Now a few potentially interesting books and/or authors I hadn’t known anything about. The pool isn’t very bigI’ve read twenty-seven of the authors on the longlist – so first I’ll cheat and mention a few more familiar authors on the list: Irina Bogatyreva, Ilya Boyashov, Sergei Nosov, Aleksei Polyarinov, Roman Senchin, and Alla Gorbunova. Since I’m always looking for novels (preferably novels with plots!) that narrows my choices a lot for unknown books and authors. But here are three books, one of which has only been published in a journal thus far, making it all the more mysterious:

  • Ksenia Dragunskaya’s Туда нельзя (which I really want to call Don’t Go There, in the literal sense) sounds like it might connect several characters’ stories because of a lake. (?)
  • Olga Pokrovskaya’s Летучий корабль (Airliner, perhaps?) is apparently about aviation.
  • Roman Shmarakov’s Алкиной (Alcinous, I guess) is set in the fourth century, in the late Roman Empire. Although it’s apparently often described as a “philological novel,” Artyom Roganov’s review for Gorky Media says it’s more. (And even cites humor! We enjoy humor!)

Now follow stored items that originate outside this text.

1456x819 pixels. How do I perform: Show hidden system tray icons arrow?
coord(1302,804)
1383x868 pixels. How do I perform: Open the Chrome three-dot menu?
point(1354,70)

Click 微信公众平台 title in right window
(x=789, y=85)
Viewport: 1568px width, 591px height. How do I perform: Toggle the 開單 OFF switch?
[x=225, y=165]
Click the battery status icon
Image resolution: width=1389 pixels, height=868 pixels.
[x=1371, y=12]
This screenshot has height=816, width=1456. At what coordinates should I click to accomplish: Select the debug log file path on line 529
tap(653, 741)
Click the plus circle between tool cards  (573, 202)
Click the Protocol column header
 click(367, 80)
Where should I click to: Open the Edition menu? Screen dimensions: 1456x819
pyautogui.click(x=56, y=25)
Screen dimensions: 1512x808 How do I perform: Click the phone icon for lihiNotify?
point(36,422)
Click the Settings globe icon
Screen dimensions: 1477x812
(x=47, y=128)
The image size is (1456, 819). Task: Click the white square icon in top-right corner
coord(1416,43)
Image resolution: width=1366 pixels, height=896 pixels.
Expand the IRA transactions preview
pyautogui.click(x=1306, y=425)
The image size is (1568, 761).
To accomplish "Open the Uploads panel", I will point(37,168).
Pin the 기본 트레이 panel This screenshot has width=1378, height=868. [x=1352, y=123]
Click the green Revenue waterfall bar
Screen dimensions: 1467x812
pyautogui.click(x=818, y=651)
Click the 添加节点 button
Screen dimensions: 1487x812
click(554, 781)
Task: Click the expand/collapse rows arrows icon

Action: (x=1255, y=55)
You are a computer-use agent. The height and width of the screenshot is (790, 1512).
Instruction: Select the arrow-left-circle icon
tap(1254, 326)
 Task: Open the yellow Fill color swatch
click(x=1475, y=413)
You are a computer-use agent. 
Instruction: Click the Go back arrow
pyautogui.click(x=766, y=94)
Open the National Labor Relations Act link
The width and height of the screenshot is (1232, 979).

Up Next: Two rereads: Vodolazkin’s History of Island and Svetlana Kuznetsova’s The Anatomy of the Moon, which I nominated for the Big Book and am translating. I reread very slowly!

Disclaimers and Disclosures: The usual, including having translated some of the authors on the longlist. I signed a request to call in an unnominated Pavel Krusanov collection for Big Book; he’s a good writer so I’m glad it made the list. I’ve received a number of the books on the list from agents, authors, or publishers in either electronic or print copies.